Back on topic, the "heart" of all electronics in all F1 cars is TAG-310B
(PDF File). (not sure if they use 310B, 210 or 400 module)
As McLaren state, its power consumption when operational is about 40W (~14Vdc/~3Adc) and the internal temperature should not increase 70 deg C. It is not an easy task to accomplish this even it is not heated by other car internals, its cooling is obligatory.
The MPU they use, i believe, is PowerPC 476FP
, and for the tasks it is designed, is better than any PC-processor (they are different though). As I can see, they use some weird method for programming - "Application code is autocoded using our Graphical Development Environment (GDE) from Matlab/Simulink control modules." - this adds some overhead for both code and time (this means a directly programmed less powerful MPU should be capable of doing exactly the same work), but the benefit of using their system is that they can change the firmware very fast without the need of highly experienced software developers with thorough knowledge in engine and transmission control.
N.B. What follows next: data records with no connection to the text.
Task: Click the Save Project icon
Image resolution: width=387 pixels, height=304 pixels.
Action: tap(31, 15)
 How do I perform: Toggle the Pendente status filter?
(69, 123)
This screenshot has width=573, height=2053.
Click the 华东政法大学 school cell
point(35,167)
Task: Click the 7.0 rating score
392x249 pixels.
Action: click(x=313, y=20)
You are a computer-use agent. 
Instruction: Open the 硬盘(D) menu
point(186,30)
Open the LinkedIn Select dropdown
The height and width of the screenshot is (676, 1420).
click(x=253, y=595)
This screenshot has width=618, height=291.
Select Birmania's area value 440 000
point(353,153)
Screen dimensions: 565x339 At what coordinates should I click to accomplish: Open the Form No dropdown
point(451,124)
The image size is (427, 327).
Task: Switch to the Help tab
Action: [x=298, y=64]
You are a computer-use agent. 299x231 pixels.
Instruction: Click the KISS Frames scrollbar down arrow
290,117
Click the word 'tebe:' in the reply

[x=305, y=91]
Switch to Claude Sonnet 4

But there are other electronic units that require cooling (well, may be not all of them), for example ingnition and injection modules: IGN310
In general, electronic components are divided into temperature grades, with general purpose grade 0-70 deg C (rarely used), industrial grade (-20 to 105/125 deg C - lower and upper limits vary upon manufacturer and part), and military grade (-40/60 to +150/+175 - again vary upon manufacturer and part). I doubt if they use anything else than military grade components. Any decent electronic device should be capable of working at 100 deg C, but keep in mind, that the crystal temperature of every heatsink-mounted semiconductor is at least 5 to 20 deg C (and may be more, depending on the design) more than the temperature that you can measure on the heatsink surface.
The design of the unit would be closer to military spec in hardware especially the wiring. Vibration/Shock design of the internal board(s) is of a very high level for obvious reasons. Thicker PC boards and surface mount technology in use here (as you can see from the PC board picture posted)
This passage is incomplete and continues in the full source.